The promoters have done a good job here in sourcing an opponent that can be billed as international and possessing of an eye-catching record. However, even the most cursory level of due diligence would comfortably lift the lid off these numbers and show this fight up for the total and utter mismatch it manifestly is.
Aside from the heavily caveated success over Ledwaba, Awuku has only twice fought outside of Ghana against opponents that would be considered as a step up in class. On both occasions he lost respectably albeit on a significantly smaller stage than the one he will soon occupy. London’s York Hall is a world away from the blue sky and golden beaches of Cancun but when he travelled there in 2010 to take on Liam Walsh for the Commonwealth title, he lost heavily over 12 rounds. History repeated itself five years later when Awuku took on former contender Daud Yordan in Indonesia.
With Berchelt a significant upgrade on both of these names it is difficult to see how this will be anything but a painful nights work for the challenger.
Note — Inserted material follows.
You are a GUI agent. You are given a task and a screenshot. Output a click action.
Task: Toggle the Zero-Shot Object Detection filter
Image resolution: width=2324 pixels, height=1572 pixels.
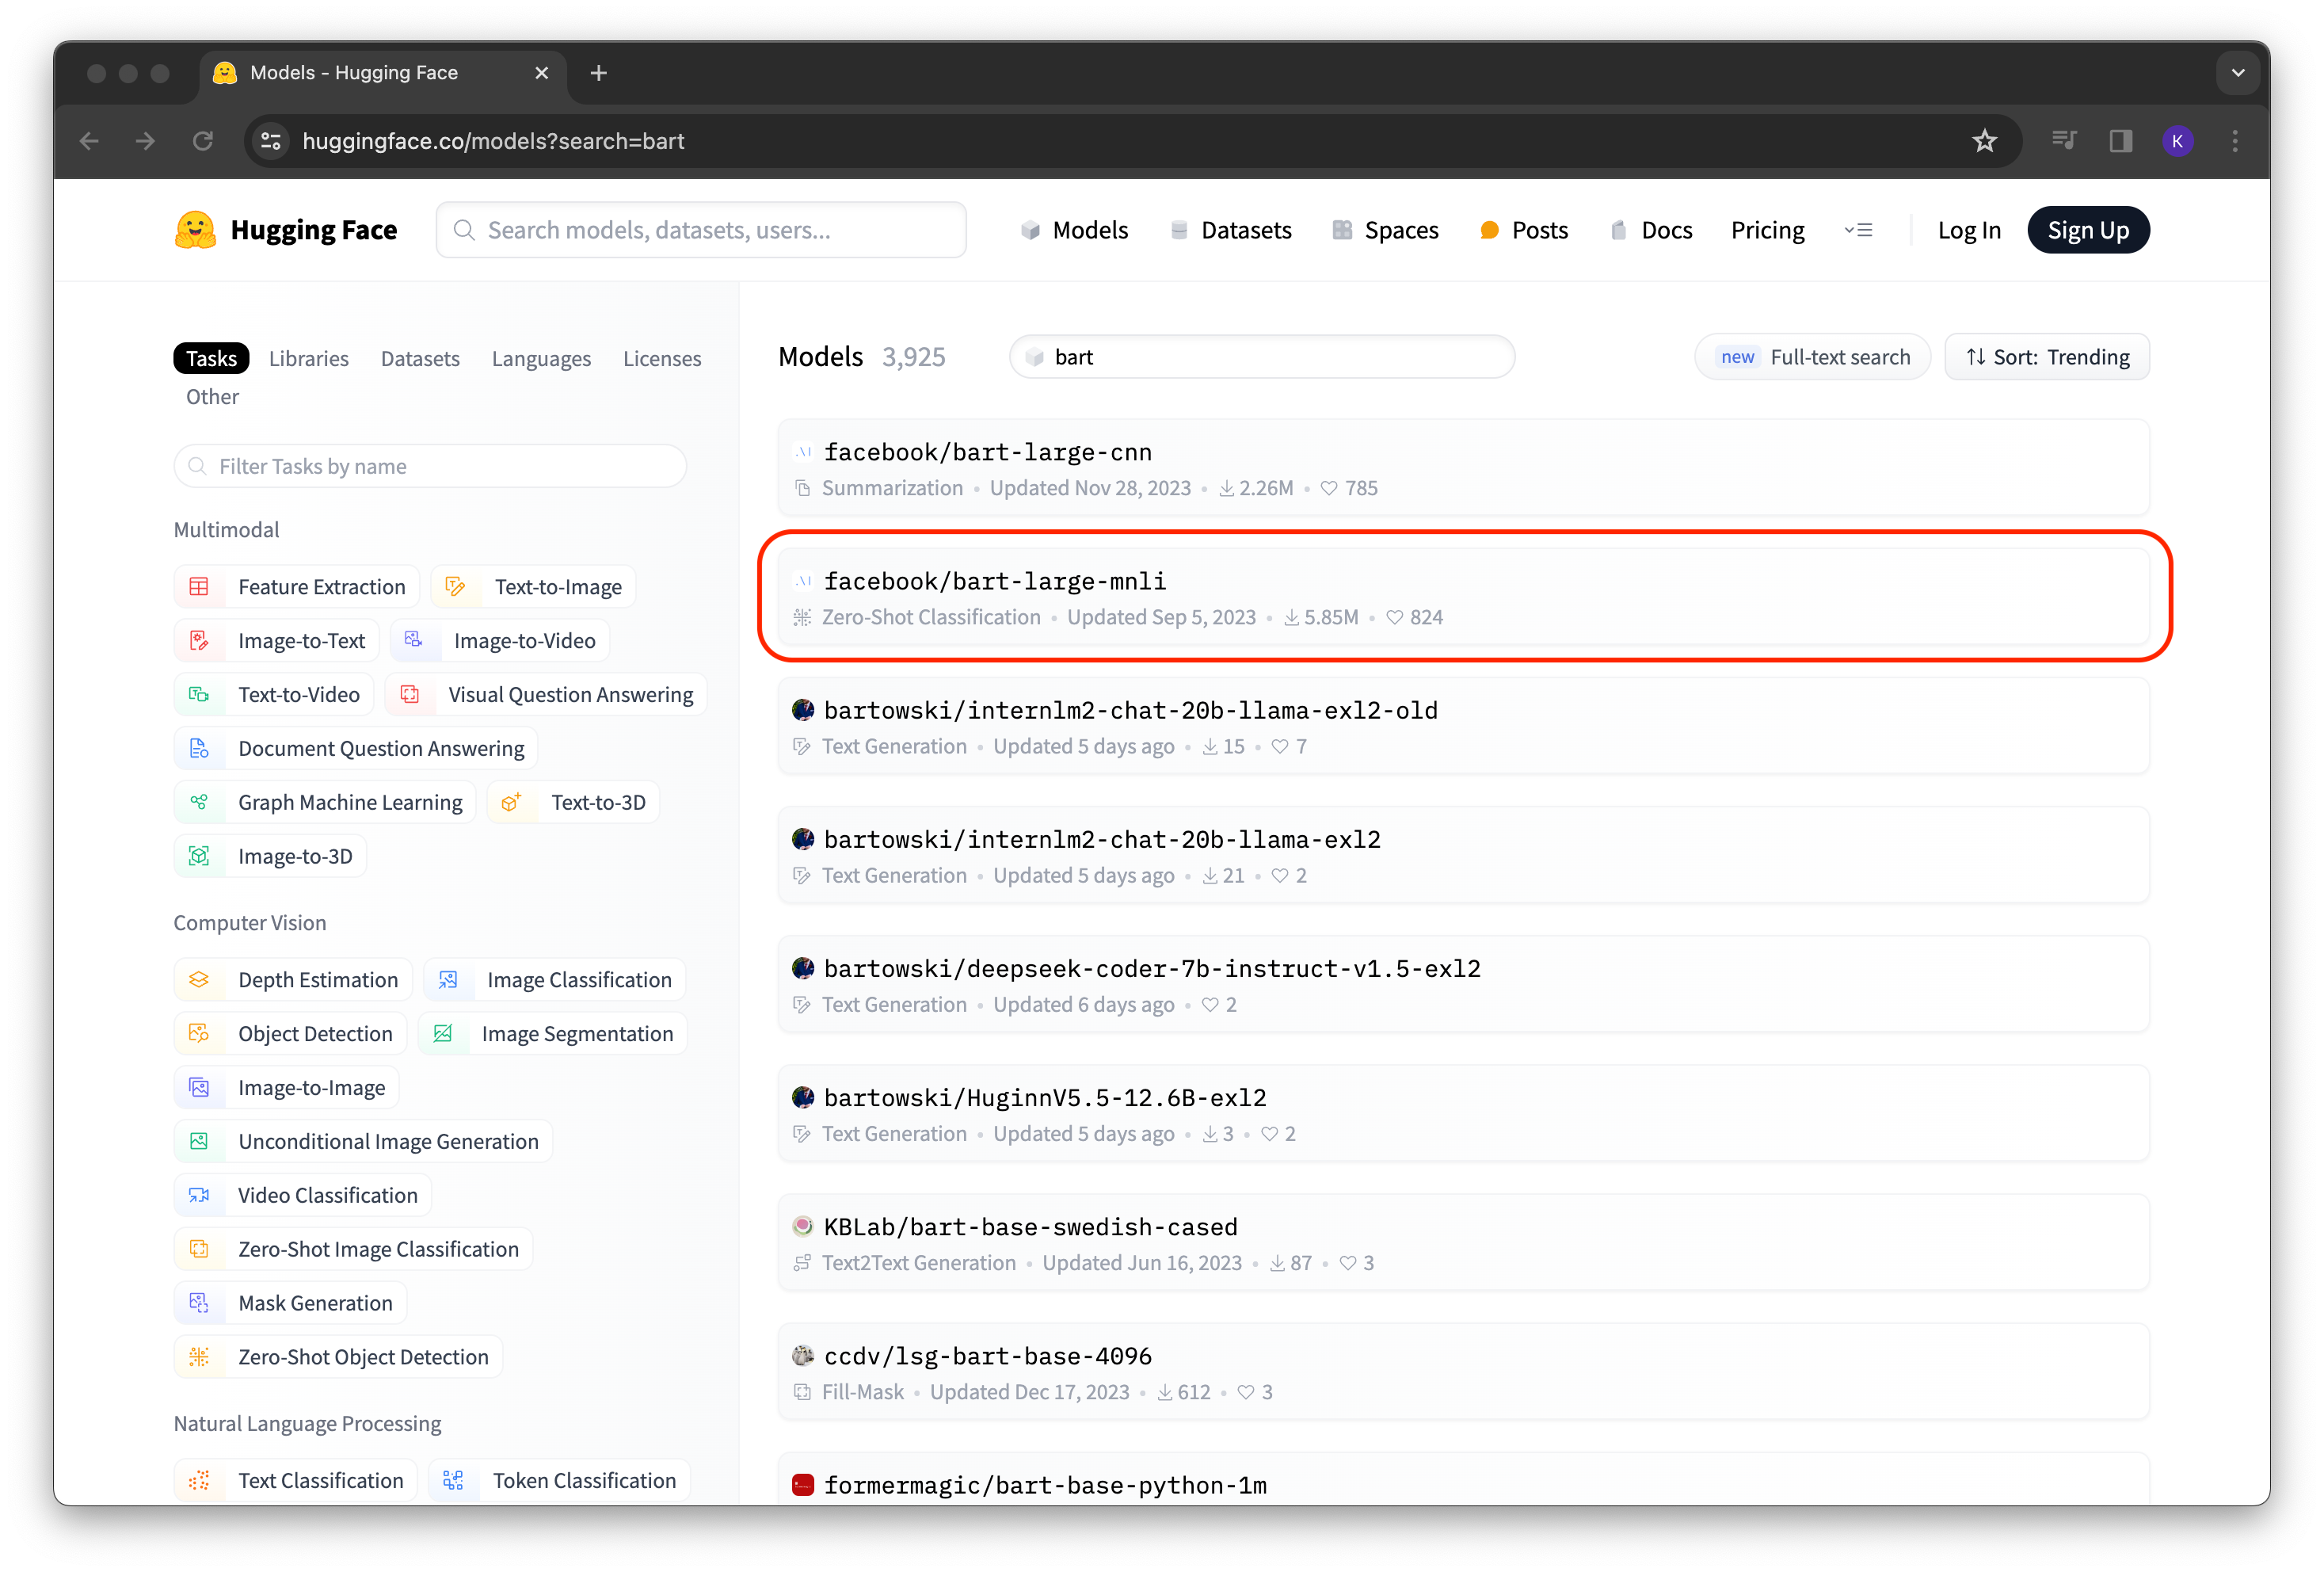coord(338,1357)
Whether it will also be a short one is really dependant on the robustness of Awuku’s chin. This is somewhat difficult to place into context considering his limited opposition to date. He can though claim never to have been stopped and that may hint to a certain level of durability.
The 26-year-old champion enters the ring on the back of a glorious 2017. He secured the WBC strap early in the year via 11th round stoppage in a rip-roaring encounter with Francisco Vargas. He then produced a dominant display in his first defence against Japan’s Takashi Miura.
The only blemish on his record is a shock 1st round stoppage against the largely unheralded Luis Eduardo Florez, nearly four years ago. This perhaps offers the one chink of light or opportunity for Awuku; if he can catch Berchelt cold. It is a huge “if” though and if anyone is likely to be staring up at the ring lights before the end of the 1st stanza it is overwhelmingly the Ghanian.
This one is absolutely nailed on in favour of the champion. To such an extent that, here in the UK, I can’t even find a betting market for it. I am sure if you were to wander off the beach and into a friendly Cancun casino you could wager a suitcase full of Peso’s on Berchelt and collect just about enough for a Pina Colada and some bar snacks.
If you are watching this one at home stick to a stubby bottle of Modelo and don’t go mixing any complicated cocktails right before the 1st bell. This one could be over very quickly as “El Alacran” looks to add to his already formidable knockout record.
The Mexican has had injury problems concerning his right hand, yet there is every chance Awuku will quickly tire of making its acquaintance, once the action starts. Fresh and fired up in front of a hometown crowd it really is difficult to believe that the local man will not end this one in double quick time.
This bout is nothing more than a brief warm-up for a later mandatory defence against veteran Orlando Salido. If, as expected, he comes through that then the boxing public would dearly love to see him trade blows with the division’s undisputed king: Vasyl Lomachenko.
Prediction: Berchelt by TKO rounds 1-2
The decent and slightly old-fashioned undercard features some top rated local prospects in competitive fights that they really should win. This is the kind of neighbourhood where they eschew manufactured 2nd tier paper titles and prefer to get straight down to business.
21-year-old unbeaten Mexican middleweight prospect Jaime Munguia (26-0) faces experienced Argentine Jose Carlos Paz (21-6-1) over 10 rounds. Paz is a tough and resilient character that will look to extend his unbeaten foe. However, Munguia has ended 22 of his 26 professional contests inside the distance and it is difficult to see this encounter experiencing a different ending.
Further down the card, Pedro Campa (27-1) looks to get back on track following his surprise October loss to the limited Carlos Jimenez. In a super lightweight contest he takes on countryman Ivan Alvarez (27-8). Another loss could run the real prospect of permanently derailing Campa’s progress to contender status.